**Aim of the exercise:** In the data below, find the line with "Flyers (45, 150)" and the line with "Crème glacée Vanille", then restate both and every line between them exactly, minus the pictures.

**Excerpted data:**
□ □ □ □

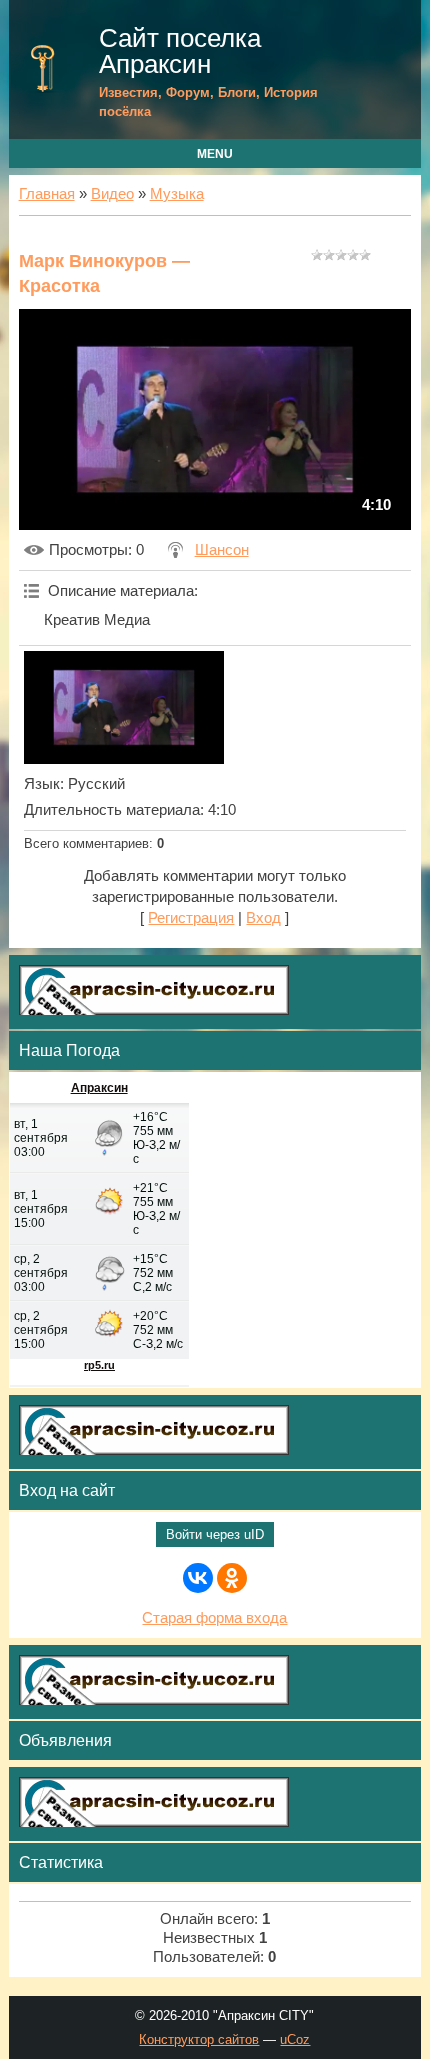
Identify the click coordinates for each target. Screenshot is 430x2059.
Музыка (177, 194)
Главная (47, 194)
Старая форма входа (214, 1618)
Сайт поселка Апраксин (180, 51)
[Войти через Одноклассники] (232, 1578)
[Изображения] (124, 707)
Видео (112, 194)
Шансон (222, 550)
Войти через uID (215, 1534)
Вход (263, 918)
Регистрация (191, 918)
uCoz (295, 2039)
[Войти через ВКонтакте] (198, 1578)
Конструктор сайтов (199, 2039)
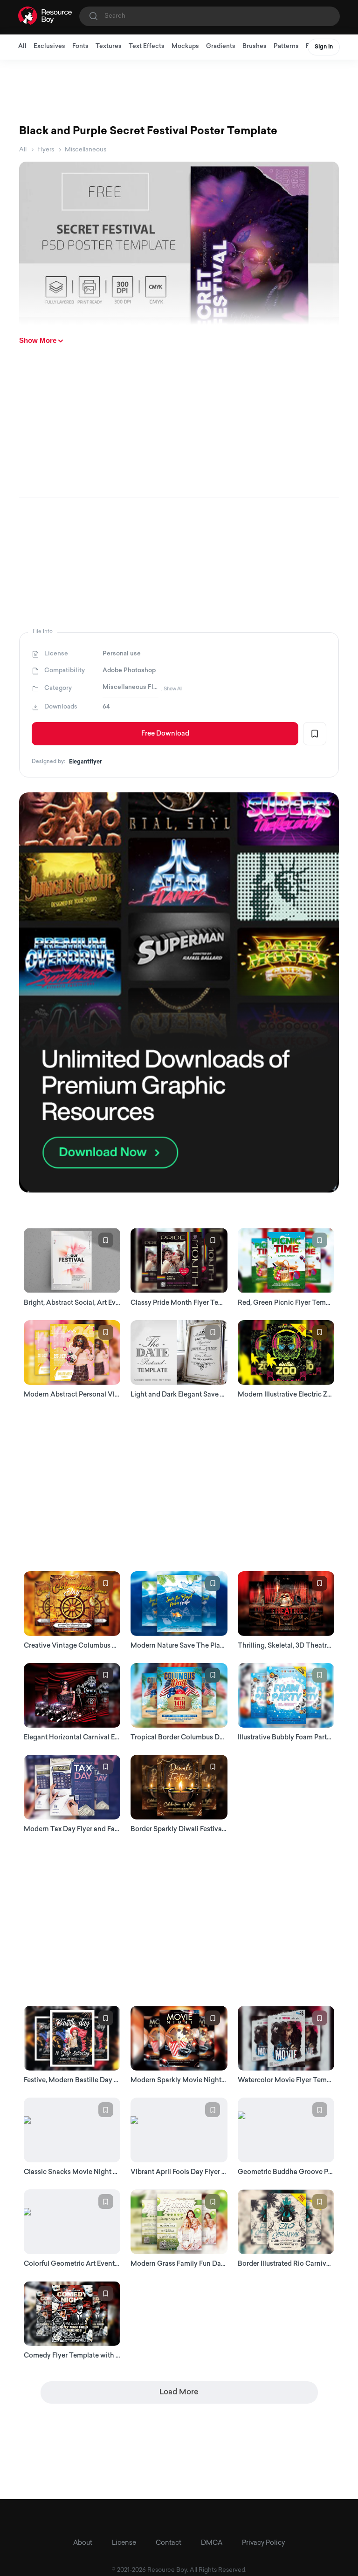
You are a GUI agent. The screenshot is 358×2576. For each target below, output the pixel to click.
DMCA (211, 2543)
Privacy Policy (263, 2543)
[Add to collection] (314, 733)
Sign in (324, 47)
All (22, 46)
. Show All (171, 688)
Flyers (45, 150)
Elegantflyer (85, 762)
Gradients (220, 46)
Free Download (165, 733)
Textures (109, 46)
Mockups (185, 46)
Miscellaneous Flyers (130, 687)
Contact (168, 2543)
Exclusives (49, 46)
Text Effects (147, 46)
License (124, 2543)
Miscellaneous (85, 150)
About (82, 2543)
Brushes (254, 46)
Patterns (286, 46)
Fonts (80, 46)
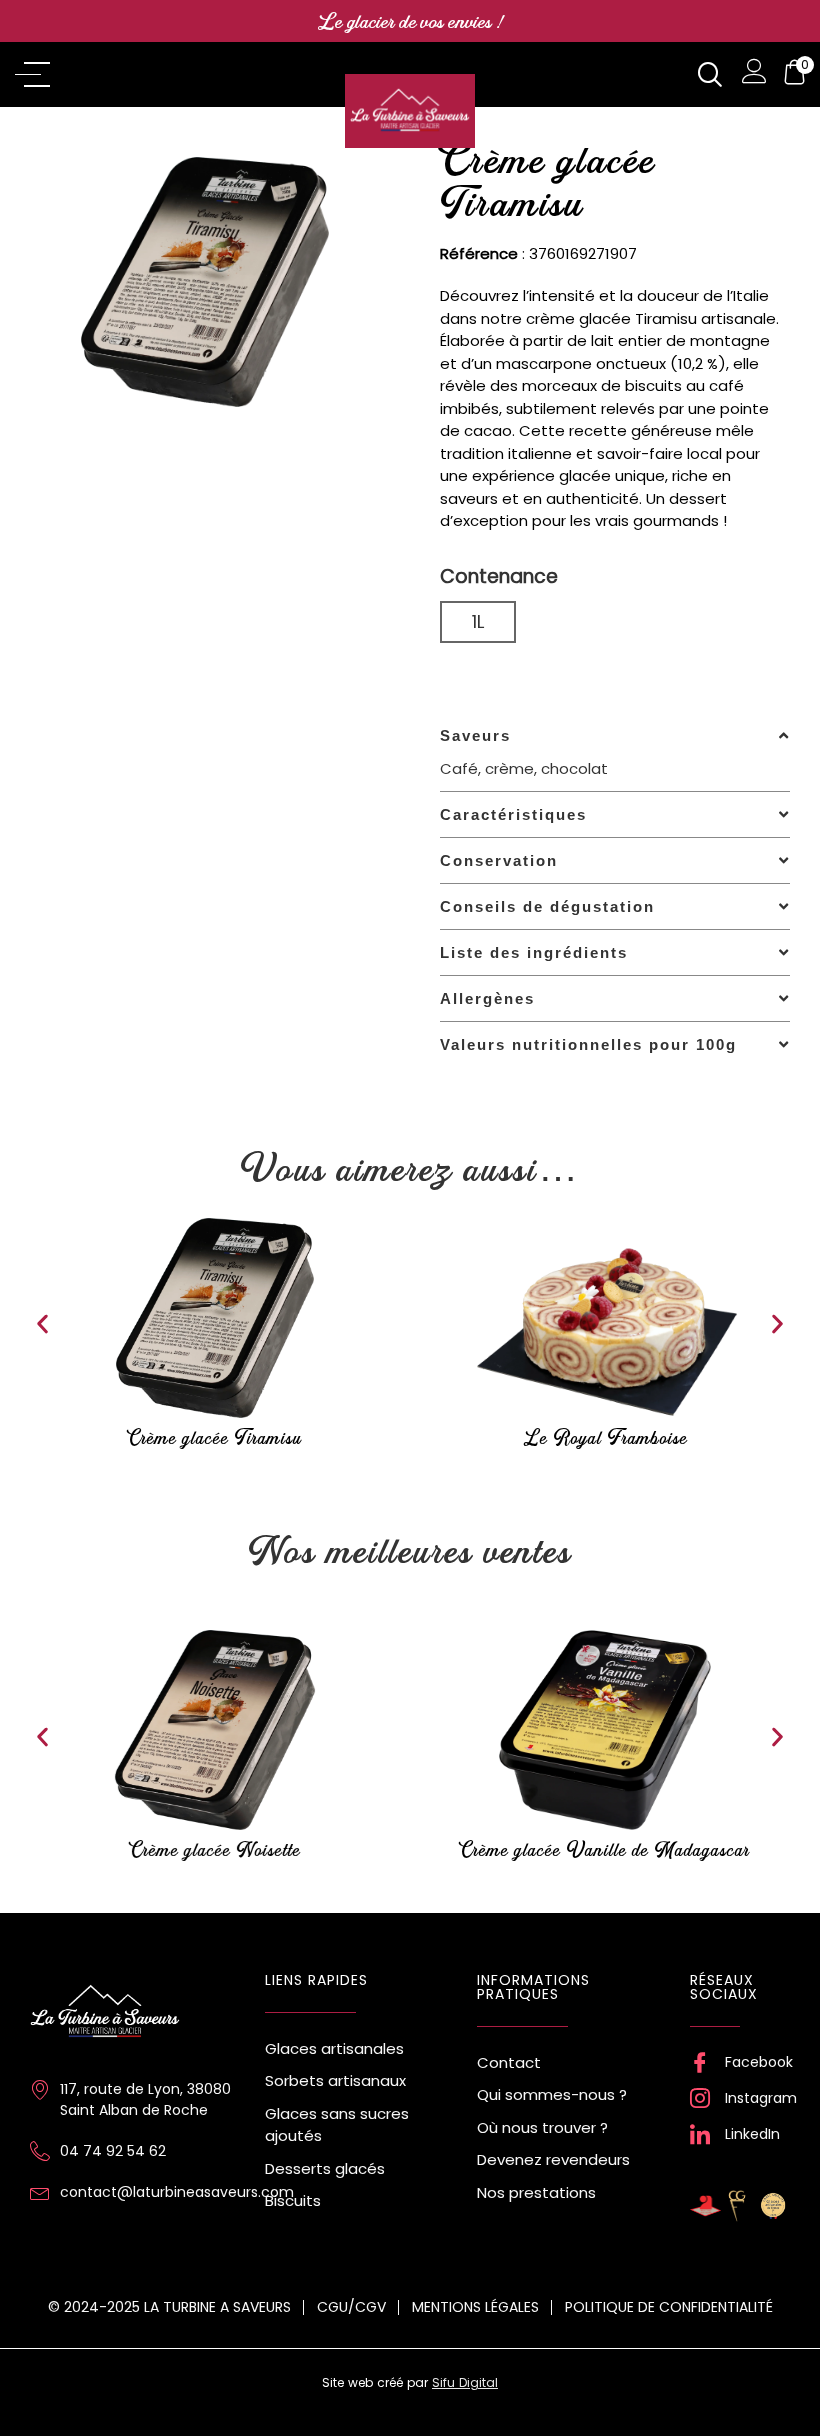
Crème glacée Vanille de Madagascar (605, 1849)
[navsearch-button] (709, 74)
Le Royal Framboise (605, 1437)
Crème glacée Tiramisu (215, 1437)
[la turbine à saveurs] (105, 2013)
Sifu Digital (465, 2382)
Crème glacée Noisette (215, 1849)
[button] (42, 1324)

□ □ □ □

**Answer space:**
Flyers (45, 150)
Elegantflyer (85, 762)
Gradients (220, 46)
Free Download (165, 733)
Textures (109, 46)
Mockups (185, 46)
Miscellaneous Flyers (130, 687)
Contact (168, 2543)
Exclusives (49, 46)
Text Effects (147, 46)
License (124, 2543)
Miscellaneous (85, 150)
About (82, 2543)
Brushes (254, 46)
Patterns (286, 46)
Fonts (80, 46)
Crème glacée Vanille de Madagascar (605, 1849)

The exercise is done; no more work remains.